*GIVEN TEXT:*
• • • •
As more and more women have come forward with allegations against Harvey Weinstein, the disgraced producer has started issuing longer and longer defences, still denying all allegations.

Recently, Weinstein’s lawyers issued a 26-page memorandum of law with a motion of dismissal in New York, naming two Oscar winners in the defence.

One of them — Meryl Streep — has taken issue with being used in the case. Speaking to Deadline, she said: “Harvey Weinstein’s attorneys use of my (true) statement — that he was not sexually transgressive or physically abusive in our business relationship — as evidence that he was not abusive with many OTHER women is pathetic and exploitive.”

Weinstein has filed the motion on Tuesday attempting to dismiss a case put forward late last year by six women: Louisette Geiss, Katherine Kendall, Zoe Brock, Sarah Ann Masse, Melissa Sagemiller and Nannette Klatt.

Streep added: “The criminal actions he is accused of conducting on the bodies of these women are his responsibility, and if there is any justice left in the system he will pay for them — regardless of how many good movies, made by many good people, Harvey was lucky enough to have acquired or financed.”

The lawyers claim the “proposed class definitions” of sexual assault and harassment “are fatally overbroad as to be not ascertainable.” They claim: “As drafted, they would include all women who ever met with Weinstein, regardless of whether they claimed to have suffered any identifiable harm as a result of that meeting.”
• • • •
*DATA EXCERPTS:*
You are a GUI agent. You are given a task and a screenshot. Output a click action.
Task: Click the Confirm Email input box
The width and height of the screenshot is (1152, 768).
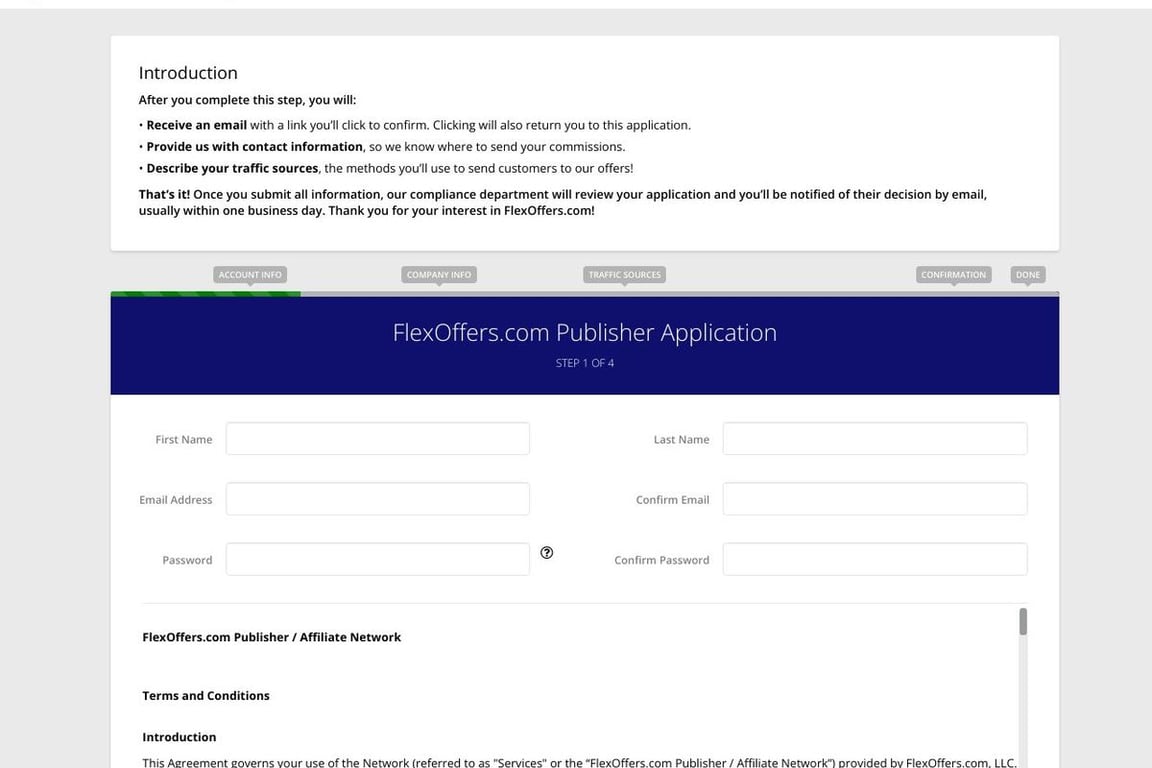pos(875,499)
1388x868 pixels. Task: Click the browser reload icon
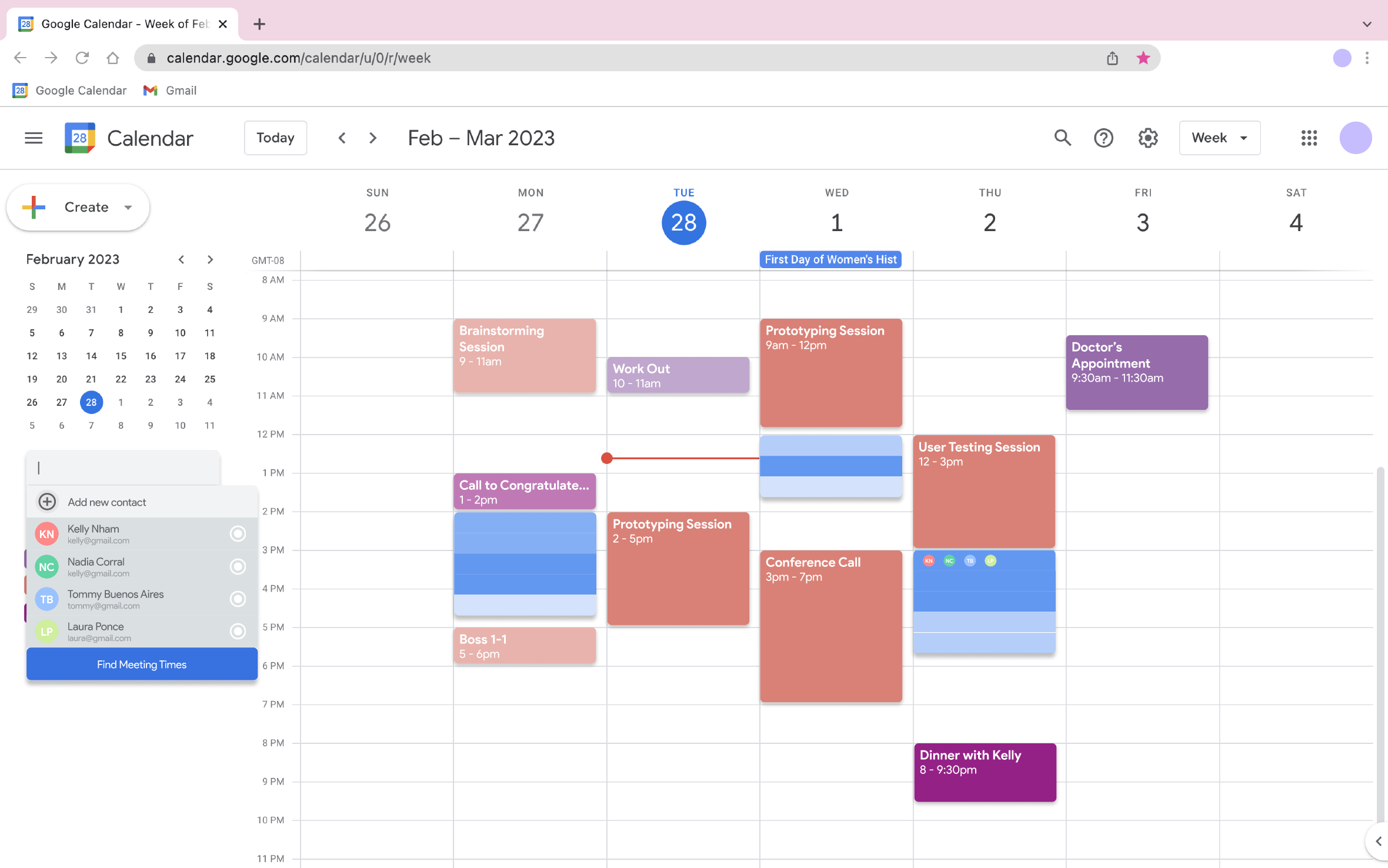point(82,58)
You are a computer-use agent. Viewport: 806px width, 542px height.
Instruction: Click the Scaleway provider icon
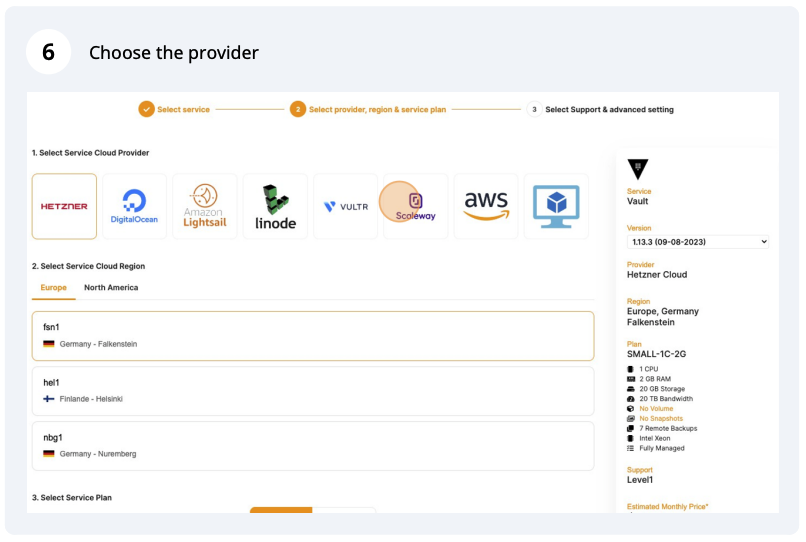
• • • •
*THE EXERCISE:* Edit the Weinstein article by rewriting everything from "One of them" down to "and Nannette Klatt." with "Tuesday" changed to "Wednesday". The material above is separate from the Weinstein article.

*ANSWER FOR THE TASK:*
One of them — Meryl Streep — has taken issue with being used in the case. Speaking to Deadline, she said: “Harvey Weinstein’s attorneys use of my (true) statement — that he was not sexually transgressive or physically abusive in our business relationship — as evidence that he was not abusive with many OTHER women is pathetic and exploitive.”

Weinstein has filed the motion on Wednesday attempting to dismiss a case put forward late last year by six women: Louisette Geiss, Katherine Kendall, Zoe Brock, Sarah Ann Masse, Melissa Sagemiller and Nannette Klatt.